Projects : x11/xsel

xsel

xsel - access X selection from command line.

xsel is a quick hack to give access to the X selection from the command line. You can paste stuff from the X selection to stdout and copy stuff from stdin to X selection. A few examples:

xsel -p | less # pastes the current X selection to less xsel --paste | less # same as above echo puppa | xsel -c # 'puppa' is now the current X selection echo puppa | xsel --copy # same as above xsel -c "puppa" # same as above echo puppa | xsel -m # 'puppa' merged to the current X selection echo puppa | xsel --merge # same as above xsel -m "puppa" # same as above

The above examples should also give you complete understanding of the xsel syntax. Well, sort of.

Further options:

xsel -c -display host3:0.0 "puppa" #Use X server on host3:0.0 xsel -c -s CLIPBOARD "puppa" #Use CLIPBOARD selection rather than PRIMARY #You may use PRIMARY, SECONDARY or #CLIPBOARD - also abbreviations #P,p,S,s,C and c are valid. xsel -c --selection CLIPBOARD "puppa" #Same as -s.

Note that the X selection model has no concept of selection buffer on the server. Rather, the client that holds the current selection makes it available to the other clients and has to wait until someone requests it. Hence, xsel forks and serves the selection requests until someone else claims the selection.
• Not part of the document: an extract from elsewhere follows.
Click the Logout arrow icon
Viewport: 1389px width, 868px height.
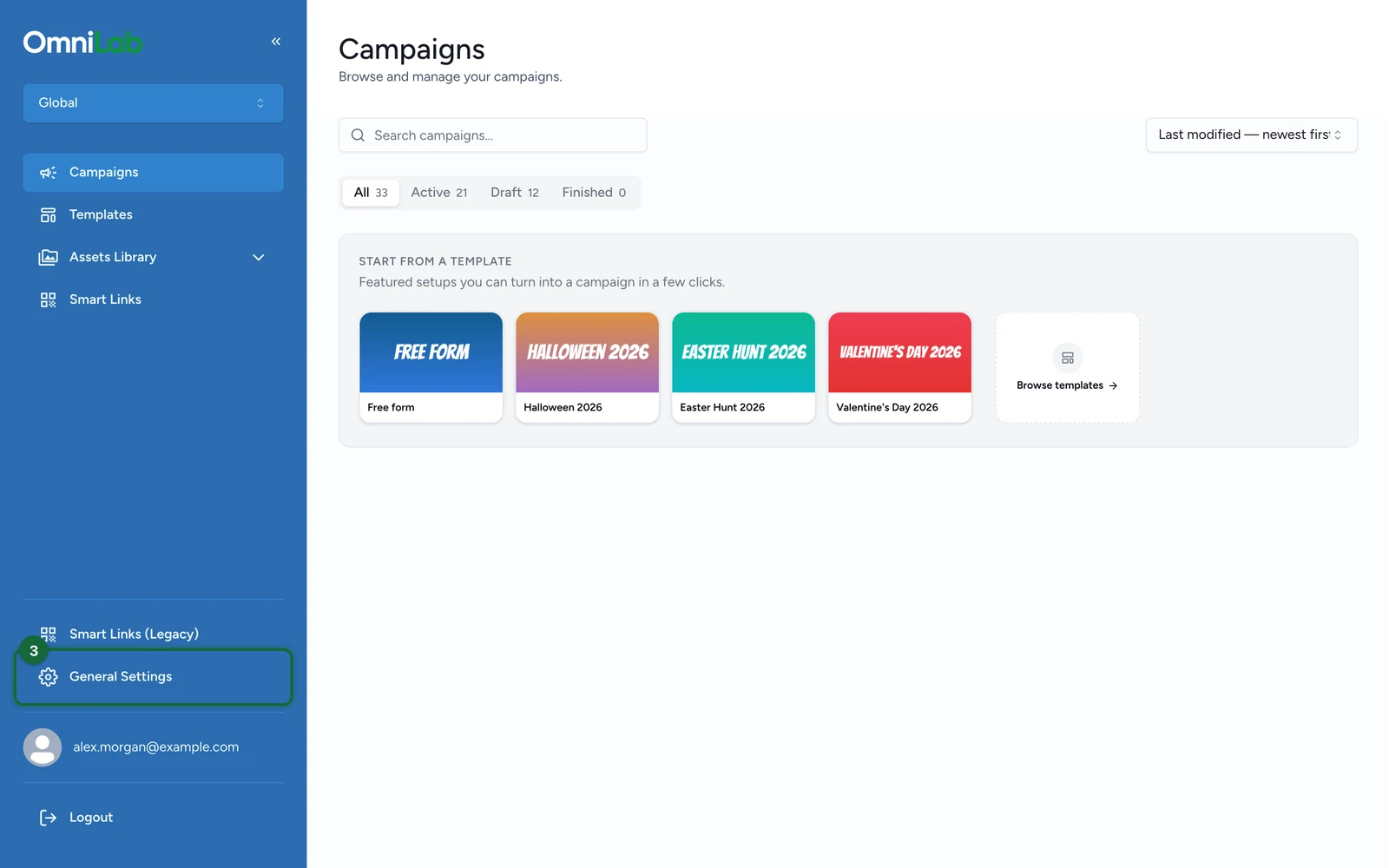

xsel.c is completely based on the Xfree86 xcutsel.c. Its author, Ralph Swick, deserves more credit than I do.

What is it good for?

I originally began implementing this to able to select a word in X (in any application) and get the Finnish-English/English-Finnish translation for it. I've put the following hacks in the Enlightenment shortcuts configuration:

  • winkey-f1: dict.pl `xsel -p` | gmessage -nearmouse -geometry 440x300 -file - &
    (dict.pl is a perl script that fetches the translation from a web service (now that Mofile no longer provides this service, I use Kielikone's Netmot that is a commercial (non-free) service.))
  • winkey-f2: netscape-communicator -remote "openURL(`xsel -p`, new-window)"&
    Select an URL and open a netscape window for it with one key press.
  • winkey-f3: netscape-communicator -remote "openURL(http://www.google.com/search?q=`xsel -p|perl -pe 'tr/ /+/'`, new-window)"&
    Select a word and execute a Google search for it.
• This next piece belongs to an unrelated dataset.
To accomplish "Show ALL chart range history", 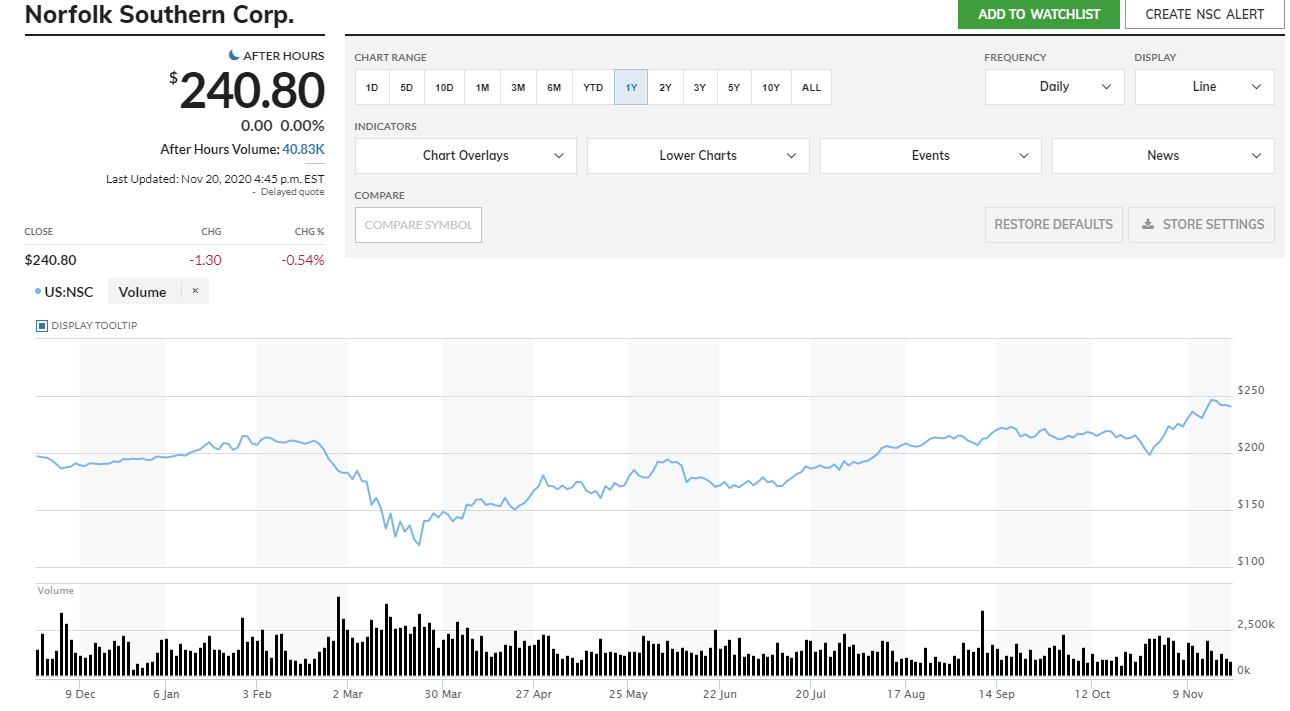I will pos(811,87).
...and so on. (I modified gmessage to exit on esc key press, and make selecting text possible. The diff is available below. You can use standard xmessage as well.)

You could also do something like
locate file | xsel -c
to get a large file listing into any application via X selection.

Download

To compile:
gcc xsel.c -O2 -o xsel -lX11 -lXt -lXaw -lXmu -L/usr/X11R6/lib/
gcc `gtk-config --cflags` -O6 gmessage.c -o gmessage `gtk-config --libs`
(Too lazy to hack up a Makefile).

Installation

On a FreeBSD system; Using the ports system:
cd /usr/ports/x11/xsel make install clean
Using the pkg system:
pkg install x11/xsel

Versions

  • 0.01 13082000 vherva: Initial version
  • 0.02 14082000 vherva: Fixed -display command line switch. Fixed a hang with -p and empty selection. Some clean-ups.
  • 0.03 11062001 vherva: use XSetWMHints to start the program in iconic mode. This workarounds (or fixes, depending on how do you look at it) the orphaned window behaviour some folks were seeing. (You do get an entry to the KDE task bar etc, but that can be seen as useful, hence I'm lazy fix it.)
  • 0.04 21072002 vherva: Add --merge, --selection and clean up.
  • 0.04.1 30112002 vherva: Fix a typo in WriteStdout() - thanks to José Fonseca <j_r_fonseca@yahoo.co.uk>

Bugs

Xsel sometimes opens a small window that is not always visible. With my configuration, it never shows up, so I'm not eager enough to figure out how to get rid of it.